VMware Cloud Community
Roxx16200
Contributor
Contributor

Host (not responding)

I have 3 nodes in my cluster. 1 of them suddenly shows as "not responding."

When I restart the vmware-vpxa service, it comes back online briefly and goes right back offline. The vpxa.log is very busy. Only holding about 5 mins of data before overwriting (not sure if this is normal) but I don't see any blaringly obvious errors in it.

My /etc/hosts, /etc/sysconfig/network, and /etc/vmware/esx.conf files look correct. However, when I run./ft_gethostbyname out of the /opt/vmware/aam/bin directory, it returns ft_gethostbyname(INIT) FAILED!

I'm sure this is part of the problem but don't know how to fix it. I'm stuck at the moment because 6 of my production servers are still running on this ESX node....despite the errors.

Any help greatly appreciated.

Reply
0 Kudos
33 Replies
admin
Immortal
Immortal

The vpxa agent suffered some kind of error and backtraced. This more than likely would have caused it to disconnect from VC.

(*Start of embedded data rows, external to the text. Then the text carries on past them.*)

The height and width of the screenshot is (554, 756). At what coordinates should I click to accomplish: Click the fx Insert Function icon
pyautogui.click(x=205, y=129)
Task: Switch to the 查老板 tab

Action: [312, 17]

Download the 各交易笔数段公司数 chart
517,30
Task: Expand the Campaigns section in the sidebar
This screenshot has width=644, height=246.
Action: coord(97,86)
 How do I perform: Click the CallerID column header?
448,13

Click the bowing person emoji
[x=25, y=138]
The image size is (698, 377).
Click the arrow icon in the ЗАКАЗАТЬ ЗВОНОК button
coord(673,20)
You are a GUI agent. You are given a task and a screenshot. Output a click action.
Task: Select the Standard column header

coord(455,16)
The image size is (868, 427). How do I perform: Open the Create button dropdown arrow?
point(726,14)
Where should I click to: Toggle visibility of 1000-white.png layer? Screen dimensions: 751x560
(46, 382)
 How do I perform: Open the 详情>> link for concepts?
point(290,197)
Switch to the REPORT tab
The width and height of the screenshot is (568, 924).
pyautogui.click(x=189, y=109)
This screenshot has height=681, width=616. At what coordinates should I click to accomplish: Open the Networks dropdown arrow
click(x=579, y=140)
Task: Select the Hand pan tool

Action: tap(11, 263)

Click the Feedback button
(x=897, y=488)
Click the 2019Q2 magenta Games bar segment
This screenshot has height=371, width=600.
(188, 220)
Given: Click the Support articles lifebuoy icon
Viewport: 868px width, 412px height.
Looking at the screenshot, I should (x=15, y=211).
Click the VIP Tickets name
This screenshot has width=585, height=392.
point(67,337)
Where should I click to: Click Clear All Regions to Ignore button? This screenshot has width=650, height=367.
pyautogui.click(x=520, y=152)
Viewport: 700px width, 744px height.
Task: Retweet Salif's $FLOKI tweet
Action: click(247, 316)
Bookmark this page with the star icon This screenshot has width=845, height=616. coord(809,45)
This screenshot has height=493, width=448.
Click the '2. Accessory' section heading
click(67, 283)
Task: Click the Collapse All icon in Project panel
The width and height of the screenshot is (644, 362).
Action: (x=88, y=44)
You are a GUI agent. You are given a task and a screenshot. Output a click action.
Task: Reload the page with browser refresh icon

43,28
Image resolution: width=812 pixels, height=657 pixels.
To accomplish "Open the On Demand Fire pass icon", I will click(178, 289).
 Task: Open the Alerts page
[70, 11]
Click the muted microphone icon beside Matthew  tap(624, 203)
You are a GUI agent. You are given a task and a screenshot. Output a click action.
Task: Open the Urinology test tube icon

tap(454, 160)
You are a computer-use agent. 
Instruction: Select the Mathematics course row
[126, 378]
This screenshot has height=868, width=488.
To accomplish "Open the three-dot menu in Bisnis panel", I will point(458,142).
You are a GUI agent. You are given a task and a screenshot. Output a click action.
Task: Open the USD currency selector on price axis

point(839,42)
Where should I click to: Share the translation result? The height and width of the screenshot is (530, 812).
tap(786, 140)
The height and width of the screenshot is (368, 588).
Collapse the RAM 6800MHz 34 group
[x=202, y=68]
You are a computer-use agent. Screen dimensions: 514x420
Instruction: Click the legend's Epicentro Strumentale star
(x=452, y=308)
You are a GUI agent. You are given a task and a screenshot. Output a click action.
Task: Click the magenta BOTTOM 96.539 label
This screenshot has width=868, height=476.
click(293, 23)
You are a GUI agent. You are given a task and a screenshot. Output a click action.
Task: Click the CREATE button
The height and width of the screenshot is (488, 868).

Does this time match with the disconnection? Check for the string "*Backtrace*" in all the vpxa logs on all servers. Does it's logged time match the time the servers disconnect?

From the vpxa log:

Increment master gen. no (67): VpxaAlarm::CheckAlarmStatus

Unhandled exception: Not initialized

Backtrace:

eip 0x909dd92

eip 0x9043444

eip 0x907f8b5

eip 0x8bab763

eip 0x897eaa2

eip 0x8c886d4

eip 0x8e26a99

eip 0xb9fdd8

eip 0x276fca

Some errors in the VC logs around the same time:

UpdateRuntimeData: Invalid managed entity status 93353016

UpdateRuntimeData: Invalid managed entity status 93346240

.......

-- FINISH task-internal-2 -- -- ScheduledTaskManager

VpxLro::LroMain took 773676173 ms

Also a DB error (not sure if its related):

2008-08-28 13:57:42.725 'App' 5796 error VpxdMoHost::CollectRemote database error while flushing stats data: "ODBC error: () - " is returned when executing SQL statement "{ call load_stats_proc(?, ?, ?, ?, ?, ?) }"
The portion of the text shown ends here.